• _Data supplied_

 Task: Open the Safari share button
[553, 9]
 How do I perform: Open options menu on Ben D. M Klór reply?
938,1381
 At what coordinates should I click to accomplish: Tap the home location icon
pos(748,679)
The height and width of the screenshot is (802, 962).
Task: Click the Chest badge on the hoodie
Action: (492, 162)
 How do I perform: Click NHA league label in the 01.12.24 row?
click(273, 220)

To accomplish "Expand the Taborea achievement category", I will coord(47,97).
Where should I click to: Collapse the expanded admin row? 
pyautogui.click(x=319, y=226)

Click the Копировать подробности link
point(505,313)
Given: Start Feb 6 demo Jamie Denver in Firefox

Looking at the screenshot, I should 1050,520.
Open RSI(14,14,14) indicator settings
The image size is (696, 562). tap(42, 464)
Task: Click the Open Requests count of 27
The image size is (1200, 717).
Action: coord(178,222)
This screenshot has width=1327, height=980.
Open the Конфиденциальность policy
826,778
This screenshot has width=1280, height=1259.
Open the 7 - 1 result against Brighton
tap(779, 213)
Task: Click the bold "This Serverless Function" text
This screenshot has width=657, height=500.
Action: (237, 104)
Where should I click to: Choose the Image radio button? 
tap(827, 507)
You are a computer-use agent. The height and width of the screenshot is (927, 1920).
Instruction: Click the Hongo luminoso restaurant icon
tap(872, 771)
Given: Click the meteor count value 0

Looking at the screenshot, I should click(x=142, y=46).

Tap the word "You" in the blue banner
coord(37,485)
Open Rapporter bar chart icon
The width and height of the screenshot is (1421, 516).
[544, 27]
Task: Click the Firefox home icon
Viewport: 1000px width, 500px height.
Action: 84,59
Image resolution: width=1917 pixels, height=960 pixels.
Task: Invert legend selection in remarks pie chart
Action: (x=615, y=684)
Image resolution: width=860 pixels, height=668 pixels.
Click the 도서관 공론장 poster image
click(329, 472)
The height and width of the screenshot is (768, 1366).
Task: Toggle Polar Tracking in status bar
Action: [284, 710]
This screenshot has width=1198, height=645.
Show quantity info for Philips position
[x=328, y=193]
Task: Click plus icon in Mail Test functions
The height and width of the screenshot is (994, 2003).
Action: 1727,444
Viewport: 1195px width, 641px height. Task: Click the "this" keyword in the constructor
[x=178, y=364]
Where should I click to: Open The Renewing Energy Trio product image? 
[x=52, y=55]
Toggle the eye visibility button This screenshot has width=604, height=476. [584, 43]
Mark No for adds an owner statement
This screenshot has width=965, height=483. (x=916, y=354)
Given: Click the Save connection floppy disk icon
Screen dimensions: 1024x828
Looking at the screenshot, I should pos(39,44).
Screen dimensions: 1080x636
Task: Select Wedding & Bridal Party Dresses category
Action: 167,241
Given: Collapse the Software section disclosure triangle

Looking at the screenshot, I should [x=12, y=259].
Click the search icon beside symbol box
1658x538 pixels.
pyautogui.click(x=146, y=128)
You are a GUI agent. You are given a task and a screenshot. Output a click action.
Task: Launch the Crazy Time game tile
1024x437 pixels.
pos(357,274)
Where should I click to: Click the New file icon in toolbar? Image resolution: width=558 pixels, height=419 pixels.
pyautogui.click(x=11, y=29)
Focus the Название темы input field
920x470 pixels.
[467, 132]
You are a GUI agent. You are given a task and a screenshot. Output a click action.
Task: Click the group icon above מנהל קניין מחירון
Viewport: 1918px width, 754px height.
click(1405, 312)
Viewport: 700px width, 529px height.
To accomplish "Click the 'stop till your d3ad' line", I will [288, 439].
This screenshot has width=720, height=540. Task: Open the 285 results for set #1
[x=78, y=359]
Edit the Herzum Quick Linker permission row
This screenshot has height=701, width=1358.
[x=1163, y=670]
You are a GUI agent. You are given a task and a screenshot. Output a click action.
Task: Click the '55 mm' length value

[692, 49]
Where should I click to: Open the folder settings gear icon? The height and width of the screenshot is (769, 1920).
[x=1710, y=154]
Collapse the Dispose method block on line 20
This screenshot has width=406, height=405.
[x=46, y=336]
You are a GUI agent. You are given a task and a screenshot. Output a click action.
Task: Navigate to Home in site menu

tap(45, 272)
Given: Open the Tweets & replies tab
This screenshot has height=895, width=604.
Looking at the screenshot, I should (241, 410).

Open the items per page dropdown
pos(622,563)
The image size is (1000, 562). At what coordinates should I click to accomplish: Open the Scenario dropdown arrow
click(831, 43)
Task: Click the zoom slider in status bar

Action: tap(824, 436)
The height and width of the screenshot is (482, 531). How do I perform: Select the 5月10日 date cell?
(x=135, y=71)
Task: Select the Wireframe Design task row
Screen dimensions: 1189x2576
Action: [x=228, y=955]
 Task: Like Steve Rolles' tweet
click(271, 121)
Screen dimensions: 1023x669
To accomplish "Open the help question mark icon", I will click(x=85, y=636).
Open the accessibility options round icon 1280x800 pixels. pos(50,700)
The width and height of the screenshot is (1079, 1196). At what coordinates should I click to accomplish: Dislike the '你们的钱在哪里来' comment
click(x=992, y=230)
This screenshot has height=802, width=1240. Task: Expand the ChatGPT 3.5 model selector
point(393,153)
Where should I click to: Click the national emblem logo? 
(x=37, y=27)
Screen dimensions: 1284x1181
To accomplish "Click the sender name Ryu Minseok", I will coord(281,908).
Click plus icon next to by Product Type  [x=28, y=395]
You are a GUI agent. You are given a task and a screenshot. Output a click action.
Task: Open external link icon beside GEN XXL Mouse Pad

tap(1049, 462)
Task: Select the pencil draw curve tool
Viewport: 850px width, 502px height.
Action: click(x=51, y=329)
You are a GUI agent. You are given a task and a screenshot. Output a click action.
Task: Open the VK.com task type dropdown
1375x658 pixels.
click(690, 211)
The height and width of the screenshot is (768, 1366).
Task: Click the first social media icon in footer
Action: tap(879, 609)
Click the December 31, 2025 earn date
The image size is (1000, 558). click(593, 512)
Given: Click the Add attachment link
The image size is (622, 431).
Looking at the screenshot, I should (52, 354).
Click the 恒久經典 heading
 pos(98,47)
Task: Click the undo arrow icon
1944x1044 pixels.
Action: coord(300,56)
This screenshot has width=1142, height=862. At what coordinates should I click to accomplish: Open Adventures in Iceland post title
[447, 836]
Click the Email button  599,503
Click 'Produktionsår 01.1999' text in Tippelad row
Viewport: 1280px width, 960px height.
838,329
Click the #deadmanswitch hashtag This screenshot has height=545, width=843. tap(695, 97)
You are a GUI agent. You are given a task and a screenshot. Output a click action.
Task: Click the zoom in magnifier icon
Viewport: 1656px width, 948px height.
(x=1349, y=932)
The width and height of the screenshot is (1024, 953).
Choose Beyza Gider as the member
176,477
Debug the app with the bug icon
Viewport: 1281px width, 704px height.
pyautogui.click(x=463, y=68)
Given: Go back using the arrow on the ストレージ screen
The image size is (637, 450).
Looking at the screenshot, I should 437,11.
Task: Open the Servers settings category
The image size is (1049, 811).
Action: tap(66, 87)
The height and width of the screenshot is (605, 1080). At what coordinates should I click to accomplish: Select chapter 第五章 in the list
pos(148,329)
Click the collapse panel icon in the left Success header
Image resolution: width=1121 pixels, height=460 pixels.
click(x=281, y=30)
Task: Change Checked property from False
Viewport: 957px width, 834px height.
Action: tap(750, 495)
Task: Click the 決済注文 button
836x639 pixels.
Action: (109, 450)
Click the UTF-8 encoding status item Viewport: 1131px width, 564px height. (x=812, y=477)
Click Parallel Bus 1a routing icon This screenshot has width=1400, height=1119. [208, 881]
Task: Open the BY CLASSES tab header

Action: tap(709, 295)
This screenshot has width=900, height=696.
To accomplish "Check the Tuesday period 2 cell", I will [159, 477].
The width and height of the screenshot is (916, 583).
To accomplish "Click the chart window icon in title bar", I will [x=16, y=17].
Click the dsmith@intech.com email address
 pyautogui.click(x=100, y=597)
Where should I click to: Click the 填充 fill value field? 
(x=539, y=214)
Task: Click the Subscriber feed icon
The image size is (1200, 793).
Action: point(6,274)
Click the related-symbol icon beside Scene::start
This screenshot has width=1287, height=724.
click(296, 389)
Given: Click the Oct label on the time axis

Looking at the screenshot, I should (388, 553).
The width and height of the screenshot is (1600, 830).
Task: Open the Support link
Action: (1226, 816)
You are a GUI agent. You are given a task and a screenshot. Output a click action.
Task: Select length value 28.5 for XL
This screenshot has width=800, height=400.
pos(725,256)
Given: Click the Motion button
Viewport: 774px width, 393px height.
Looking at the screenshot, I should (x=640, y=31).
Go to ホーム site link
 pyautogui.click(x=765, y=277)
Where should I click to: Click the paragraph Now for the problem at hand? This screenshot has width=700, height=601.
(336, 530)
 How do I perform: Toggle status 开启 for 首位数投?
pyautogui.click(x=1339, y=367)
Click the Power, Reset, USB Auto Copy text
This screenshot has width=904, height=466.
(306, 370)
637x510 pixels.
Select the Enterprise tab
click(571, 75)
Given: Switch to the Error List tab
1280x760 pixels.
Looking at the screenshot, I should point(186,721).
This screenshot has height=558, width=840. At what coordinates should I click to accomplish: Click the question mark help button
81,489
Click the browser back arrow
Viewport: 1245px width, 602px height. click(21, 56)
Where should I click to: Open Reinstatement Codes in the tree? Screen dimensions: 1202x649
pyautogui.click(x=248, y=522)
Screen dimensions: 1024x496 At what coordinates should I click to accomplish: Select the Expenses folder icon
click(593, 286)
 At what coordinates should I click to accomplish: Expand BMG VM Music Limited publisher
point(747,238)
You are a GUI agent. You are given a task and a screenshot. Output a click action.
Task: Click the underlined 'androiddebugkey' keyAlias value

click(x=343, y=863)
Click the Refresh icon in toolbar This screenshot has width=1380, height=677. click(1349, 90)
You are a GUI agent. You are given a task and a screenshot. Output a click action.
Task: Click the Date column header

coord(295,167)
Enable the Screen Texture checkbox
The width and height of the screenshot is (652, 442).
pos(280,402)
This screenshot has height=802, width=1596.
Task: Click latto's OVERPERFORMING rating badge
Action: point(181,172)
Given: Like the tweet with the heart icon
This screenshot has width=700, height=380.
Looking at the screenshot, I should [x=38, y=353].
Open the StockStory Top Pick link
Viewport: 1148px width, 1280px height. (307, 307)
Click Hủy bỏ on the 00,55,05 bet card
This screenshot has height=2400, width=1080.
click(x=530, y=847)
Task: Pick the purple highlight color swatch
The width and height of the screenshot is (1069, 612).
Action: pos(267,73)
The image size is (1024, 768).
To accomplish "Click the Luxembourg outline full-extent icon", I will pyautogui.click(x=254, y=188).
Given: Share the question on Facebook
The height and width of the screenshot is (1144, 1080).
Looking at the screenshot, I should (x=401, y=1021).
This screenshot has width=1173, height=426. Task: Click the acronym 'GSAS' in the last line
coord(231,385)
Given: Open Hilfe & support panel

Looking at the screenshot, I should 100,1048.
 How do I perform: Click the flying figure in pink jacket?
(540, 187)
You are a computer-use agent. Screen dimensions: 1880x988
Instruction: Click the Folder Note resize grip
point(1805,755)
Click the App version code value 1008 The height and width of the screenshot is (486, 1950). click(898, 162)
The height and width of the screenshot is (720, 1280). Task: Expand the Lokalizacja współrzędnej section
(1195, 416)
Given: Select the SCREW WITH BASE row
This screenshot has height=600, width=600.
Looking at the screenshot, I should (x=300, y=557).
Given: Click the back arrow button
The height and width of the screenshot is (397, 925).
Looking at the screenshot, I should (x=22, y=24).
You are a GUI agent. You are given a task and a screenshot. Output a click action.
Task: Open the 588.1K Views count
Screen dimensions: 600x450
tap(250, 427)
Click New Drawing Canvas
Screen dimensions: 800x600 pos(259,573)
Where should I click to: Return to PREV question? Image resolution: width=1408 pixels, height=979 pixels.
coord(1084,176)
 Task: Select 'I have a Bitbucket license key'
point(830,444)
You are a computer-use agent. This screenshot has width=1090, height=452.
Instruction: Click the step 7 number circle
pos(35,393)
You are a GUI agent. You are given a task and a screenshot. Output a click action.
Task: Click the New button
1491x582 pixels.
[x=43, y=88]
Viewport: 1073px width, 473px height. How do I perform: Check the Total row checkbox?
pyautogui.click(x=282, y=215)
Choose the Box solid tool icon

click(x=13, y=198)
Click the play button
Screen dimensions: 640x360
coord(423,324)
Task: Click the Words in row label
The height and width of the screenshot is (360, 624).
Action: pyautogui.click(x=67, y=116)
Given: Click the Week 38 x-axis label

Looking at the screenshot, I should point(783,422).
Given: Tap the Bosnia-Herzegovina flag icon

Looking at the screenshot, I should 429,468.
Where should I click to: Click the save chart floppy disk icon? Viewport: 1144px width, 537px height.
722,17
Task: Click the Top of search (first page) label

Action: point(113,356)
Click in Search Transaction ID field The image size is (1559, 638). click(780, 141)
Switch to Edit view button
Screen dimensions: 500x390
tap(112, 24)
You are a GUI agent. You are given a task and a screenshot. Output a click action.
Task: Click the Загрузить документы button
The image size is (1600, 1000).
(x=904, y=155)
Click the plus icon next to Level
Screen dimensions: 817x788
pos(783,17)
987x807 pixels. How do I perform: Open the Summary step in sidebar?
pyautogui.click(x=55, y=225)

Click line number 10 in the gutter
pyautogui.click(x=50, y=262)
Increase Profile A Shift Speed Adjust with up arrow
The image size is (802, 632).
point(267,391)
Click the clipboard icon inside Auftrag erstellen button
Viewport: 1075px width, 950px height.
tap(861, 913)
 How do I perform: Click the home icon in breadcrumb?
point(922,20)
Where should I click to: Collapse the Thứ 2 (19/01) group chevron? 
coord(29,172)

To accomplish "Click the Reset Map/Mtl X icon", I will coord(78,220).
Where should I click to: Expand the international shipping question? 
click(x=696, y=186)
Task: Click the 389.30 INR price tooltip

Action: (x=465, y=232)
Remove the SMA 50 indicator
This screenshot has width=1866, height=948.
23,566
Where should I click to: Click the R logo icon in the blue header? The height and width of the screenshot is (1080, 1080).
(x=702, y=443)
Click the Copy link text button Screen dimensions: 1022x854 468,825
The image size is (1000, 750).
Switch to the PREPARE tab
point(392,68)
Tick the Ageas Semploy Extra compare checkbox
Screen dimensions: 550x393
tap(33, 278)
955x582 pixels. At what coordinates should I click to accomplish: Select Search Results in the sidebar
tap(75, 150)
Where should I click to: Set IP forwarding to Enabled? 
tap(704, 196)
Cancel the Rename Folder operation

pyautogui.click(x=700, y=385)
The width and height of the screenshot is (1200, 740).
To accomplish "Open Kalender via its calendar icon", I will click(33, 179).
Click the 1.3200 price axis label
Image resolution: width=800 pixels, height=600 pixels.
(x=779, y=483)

• _What is required_
Work out how many lines of the records contain the word "will". Give that number and nothing more.

• _Your response_
9